Sonuçta ilahi bir güçle yönetilen bir yargı mekanizmamız yok. Elbette yargıda bir çeşit hatalar yapılabilir. Lakin bunun denetlenmesini nasıl sağlayacağız?
Asıl sorunun bu olduğuna inanıyorum. Hükümetin yaklaşık iki hafta önce askıya aldığı HSYK tasarısına yapılan eleştirilere bir bakın. Aslında korkulan, seçilmiş bir hükümet tarafından halk iradesinin temsiliyetiyle yapılan bir kanun değişikliği. Her şey bu kadar normalken seçilmişlerin bu ülkede yargıdaki otonom yapının üstünde olmasını istemeyen bir güç hala var. Soru da şudur; halkı temsil eden seçilmişler mi üstündür, yoksa ne olursa olsun yargı sistemi içindeki yargıya ilişkin kararlar alan otonom yapı mı?
Yazının en başında sorduğum sorunun cevabını bu son soruyla birlikte vermek gerekirse yargının gerek 28 Şubat’ta olsun, gerekse KCK’da olsun vermiş olduğu siyasi kararlara siyasetin siyasetle cevap vermesinden daha doğal ne olabilir? O yüzden seçilmişler gettolaşarak Demokles’in kılıcını keyfiyetlerince kullanan yargıdaki otonomlaşan yapıdan daha üstün değil midir yahut öyle mi olmalıdır?
Bu sorunun cevabı bizim geleceğimizi ve bundan sonraki hayatımızı belirleyecek kadar önemli. Peki yazının başlığını oluşturan “Bizim Liberaller…(2)” nereden geliyor?

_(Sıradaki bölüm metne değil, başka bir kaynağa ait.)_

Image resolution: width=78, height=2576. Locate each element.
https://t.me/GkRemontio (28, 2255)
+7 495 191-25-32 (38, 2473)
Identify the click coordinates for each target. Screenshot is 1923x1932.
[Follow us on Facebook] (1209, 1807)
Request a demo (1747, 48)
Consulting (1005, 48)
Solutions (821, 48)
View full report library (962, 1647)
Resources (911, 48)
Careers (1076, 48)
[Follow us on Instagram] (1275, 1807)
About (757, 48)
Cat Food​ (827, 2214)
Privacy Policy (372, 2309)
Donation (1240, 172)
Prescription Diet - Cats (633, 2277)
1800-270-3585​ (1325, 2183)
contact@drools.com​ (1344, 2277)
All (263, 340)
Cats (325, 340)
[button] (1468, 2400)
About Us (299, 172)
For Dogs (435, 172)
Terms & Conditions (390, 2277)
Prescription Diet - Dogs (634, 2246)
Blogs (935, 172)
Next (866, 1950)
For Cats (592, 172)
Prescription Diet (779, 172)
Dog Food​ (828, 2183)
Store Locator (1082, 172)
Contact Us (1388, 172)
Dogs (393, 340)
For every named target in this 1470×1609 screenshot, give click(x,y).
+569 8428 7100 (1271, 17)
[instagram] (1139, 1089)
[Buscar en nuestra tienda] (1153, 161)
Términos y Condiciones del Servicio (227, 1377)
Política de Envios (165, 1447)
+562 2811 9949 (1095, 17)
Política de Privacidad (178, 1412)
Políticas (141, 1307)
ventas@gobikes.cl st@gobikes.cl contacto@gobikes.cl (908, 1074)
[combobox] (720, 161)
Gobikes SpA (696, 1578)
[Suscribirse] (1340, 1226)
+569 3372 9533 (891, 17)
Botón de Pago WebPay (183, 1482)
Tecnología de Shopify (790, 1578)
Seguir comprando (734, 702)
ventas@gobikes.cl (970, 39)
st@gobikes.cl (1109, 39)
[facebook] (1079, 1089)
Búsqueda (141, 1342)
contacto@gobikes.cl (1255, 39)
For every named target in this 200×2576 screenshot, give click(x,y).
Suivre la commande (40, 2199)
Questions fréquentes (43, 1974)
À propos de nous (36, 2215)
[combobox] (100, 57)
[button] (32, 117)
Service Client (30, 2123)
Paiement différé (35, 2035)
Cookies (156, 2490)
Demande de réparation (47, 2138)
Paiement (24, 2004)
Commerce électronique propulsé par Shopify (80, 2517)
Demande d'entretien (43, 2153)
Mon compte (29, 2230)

Türkiye’de sağcının – solcunun kemikleşmiş fikirleri savunduğu bir yerde liberallere çok büyük görevler düşüyor. Bugün liberallik ve dolayısıyla liberalizm Hasan Cemal’in doğum günü kutlamasında boy göstermek değilse, Cengiz Çandar’ın vermiş olduğu kilolar liberalizmin temel ilkeleri arasında yer almıyorsa, Hak – Hukuk – Hoşgörü üçgeninde devrimci liberal olup Gezi Parkı’na destek vermek liberalizm olarak algılanamayacaksa Türkiye’de 17 Aralık’tan beri yaşanan meseleyi tekrardan düşünmekte fayda var.
Ve özellikle Türkiye’de en az bilenen ama en çok da yanlış bilinen liberalizmi atanmışlarla – seçilmişler arasında bıraktırmaya da kimsenin hakkı yok. Benim öğrendiğim, gördüğüm, okuduğum liberalizm liberal demokrasi ekseninde demokrasinin ve halk iradesinin yanında olmayı esas alır. Gerisi teferruat olacak kadar ince tartışmalardır.
Haftaya “Bizim Liberaller…” adlı yazı dizimin son bölümünü yazacağım. Birazcık polemik yazısı olacak. Şimdiden hazırlıklı olun.